Army Chief General Qamar Javed Bajwa made an important speech at the passing out parade of new Frontier Corps recruits in Quetta. He expressed solidarity with the Baloch people and also said that the military was committed to completing the China-Pakistan Economic Corridor, which would usher in a new era of development in the province. He appreciated the grit of the honourable people now joining law enforcement agencies of Balochistan; who have shunned anti-state elements at work and embraced the true spirit of patriotism.

This is all true, but there is so much that is often not said in official speeches. Balochistan is an integral part of Pakistan and its people have suffered far too long due to the conflict. Its abundant natural resources have always had the potential to transform Balochistan, yet progress has been disappointing. A huge reserve of oil and gas has recently been found in the Jandran area of Marri Agency of Balochistan, said to be much bigger than gas reserves found in Sui Dera Bugti in early 1950. In order for Balochistan and for the country to benefit from these resources, the Baloch people must join hands with the government to make CPEC a reality. On the other hand, the government must fulfil its promises to the Baloch people, and not be an extractive neo-colonial force. It will take monumental effort to bridge the deep level of mistrust between the Balochi people and figures of authority.

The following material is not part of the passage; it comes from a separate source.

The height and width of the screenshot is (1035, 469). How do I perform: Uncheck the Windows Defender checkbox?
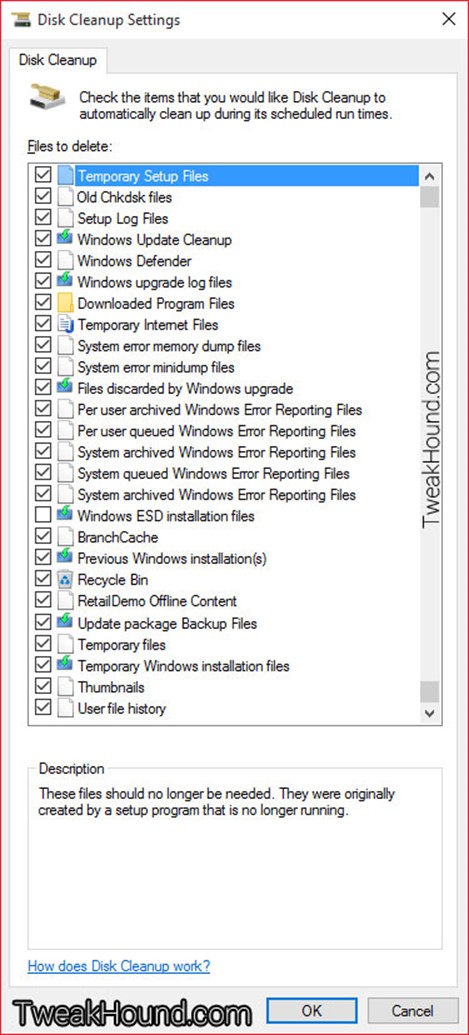click(43, 261)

The construction of highways and the deep-sea port of Gwadar in Balochistan are major components of the project, which has been targeted by anti-state elements, and right now, this problem is where the focus of the state lies. But the province cannot be just a road that stretches to the sea. Where are the plans for schools, hospitals, housing and jobs in Balochistan? Balochistan has been reduced to two words, “militancy” and “Gwadar”, and its people keep becoming invisible. If Balochistan has to shine as the province that cradles the CPEC, it must be treated as such.